There is an African proverb that states, “If you want to go fast, go alone. If you want to go far, go together.” Your giving efforts will be much more effective if it is as a team – a family, a group of friends, a school group, or an existing nonprofit. Look for people with common interests for the causes you care about and form or join a team to address those causes.

6. Give Each Person a Specific Role
 

We’ve all been involved in those service projects where a bunch of people show up and everyone is told to do something stupid – like to vaguely help out. I, for instance, once volunteered to help feed the homeless, but so many people showed up that there were five volunteers for every soup ladle and I spent the whole time staring at others ladling soup. If you want to get someone involved at a deeper level, they need to feel like they are making a difference and not just a redundant “token” who doesn’t matter. Emphasize their role and how important it is to the success of the philanthropic mission.

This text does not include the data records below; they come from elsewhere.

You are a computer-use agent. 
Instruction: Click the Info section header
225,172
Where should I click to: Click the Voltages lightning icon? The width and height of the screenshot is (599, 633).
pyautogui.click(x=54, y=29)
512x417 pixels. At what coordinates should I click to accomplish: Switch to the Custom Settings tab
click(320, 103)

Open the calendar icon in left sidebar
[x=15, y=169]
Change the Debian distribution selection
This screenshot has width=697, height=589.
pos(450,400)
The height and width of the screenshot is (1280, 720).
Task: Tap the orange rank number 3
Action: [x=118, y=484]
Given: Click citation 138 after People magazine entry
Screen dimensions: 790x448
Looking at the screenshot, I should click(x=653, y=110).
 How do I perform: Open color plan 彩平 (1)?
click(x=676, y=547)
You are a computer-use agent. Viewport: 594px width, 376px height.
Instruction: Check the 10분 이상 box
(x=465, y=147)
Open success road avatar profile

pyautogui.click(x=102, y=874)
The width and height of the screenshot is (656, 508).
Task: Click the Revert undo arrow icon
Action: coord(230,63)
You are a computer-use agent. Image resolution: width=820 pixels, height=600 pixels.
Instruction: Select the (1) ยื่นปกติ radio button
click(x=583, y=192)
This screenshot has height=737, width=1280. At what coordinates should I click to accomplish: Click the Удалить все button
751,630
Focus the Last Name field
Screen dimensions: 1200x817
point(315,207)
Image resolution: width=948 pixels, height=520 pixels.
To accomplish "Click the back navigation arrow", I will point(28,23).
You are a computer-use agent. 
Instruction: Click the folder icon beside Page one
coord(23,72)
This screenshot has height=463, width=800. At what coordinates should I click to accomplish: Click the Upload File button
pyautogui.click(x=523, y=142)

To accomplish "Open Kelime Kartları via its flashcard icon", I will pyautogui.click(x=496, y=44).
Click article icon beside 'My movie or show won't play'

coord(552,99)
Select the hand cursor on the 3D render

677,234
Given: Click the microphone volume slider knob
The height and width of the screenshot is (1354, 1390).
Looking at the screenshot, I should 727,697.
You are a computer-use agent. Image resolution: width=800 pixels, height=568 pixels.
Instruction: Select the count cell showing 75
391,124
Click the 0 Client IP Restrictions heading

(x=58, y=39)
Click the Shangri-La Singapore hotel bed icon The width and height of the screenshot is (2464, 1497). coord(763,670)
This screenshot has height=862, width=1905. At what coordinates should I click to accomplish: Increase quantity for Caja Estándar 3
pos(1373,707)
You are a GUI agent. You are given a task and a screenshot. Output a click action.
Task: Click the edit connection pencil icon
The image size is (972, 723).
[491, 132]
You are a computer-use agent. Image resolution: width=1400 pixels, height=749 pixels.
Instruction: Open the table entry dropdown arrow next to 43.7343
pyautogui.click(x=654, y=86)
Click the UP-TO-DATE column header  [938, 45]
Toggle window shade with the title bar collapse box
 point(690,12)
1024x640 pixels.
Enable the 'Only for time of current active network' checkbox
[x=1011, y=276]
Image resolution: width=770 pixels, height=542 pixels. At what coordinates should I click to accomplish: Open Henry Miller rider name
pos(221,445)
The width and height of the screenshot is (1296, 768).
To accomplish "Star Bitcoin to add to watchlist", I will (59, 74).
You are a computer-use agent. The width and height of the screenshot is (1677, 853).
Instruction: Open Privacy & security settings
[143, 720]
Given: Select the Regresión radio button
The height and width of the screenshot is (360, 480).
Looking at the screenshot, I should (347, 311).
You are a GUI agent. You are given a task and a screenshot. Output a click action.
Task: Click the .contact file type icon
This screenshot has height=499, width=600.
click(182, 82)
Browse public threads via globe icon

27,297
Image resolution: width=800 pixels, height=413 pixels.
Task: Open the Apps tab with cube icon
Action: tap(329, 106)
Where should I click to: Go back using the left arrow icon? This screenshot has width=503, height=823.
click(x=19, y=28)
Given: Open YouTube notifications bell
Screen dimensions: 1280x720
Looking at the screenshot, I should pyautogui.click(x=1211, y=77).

7. Document the Experience
 

Encourage them to keep a journal or write about their experiences online. Memories fade quickly and writing it down keeps the passion alive and also serves as an inspiration for others. The more collaborative you can be, the better. Get the team together and have them share their most memorable experiences and what meaning it had for them. Knowing the right questions to ask is a huge help in prompting quality answers. Ask things like, “What was the most meaningful thing that happened during the event?” or “How could we improve our efforts?” or “What did we do right?”

The Give Give Give Generation
 

With the right tools and resources, “narcissistic” kids can become unbelievably caring. The younger you can start, the better. When kids see adults giving of their time and talents to others and can personally experience the passion of contributing to something beyond themselves, it seeps into their psyche. And, in time, the focus on self begins to give way to a greater form of satisfaction.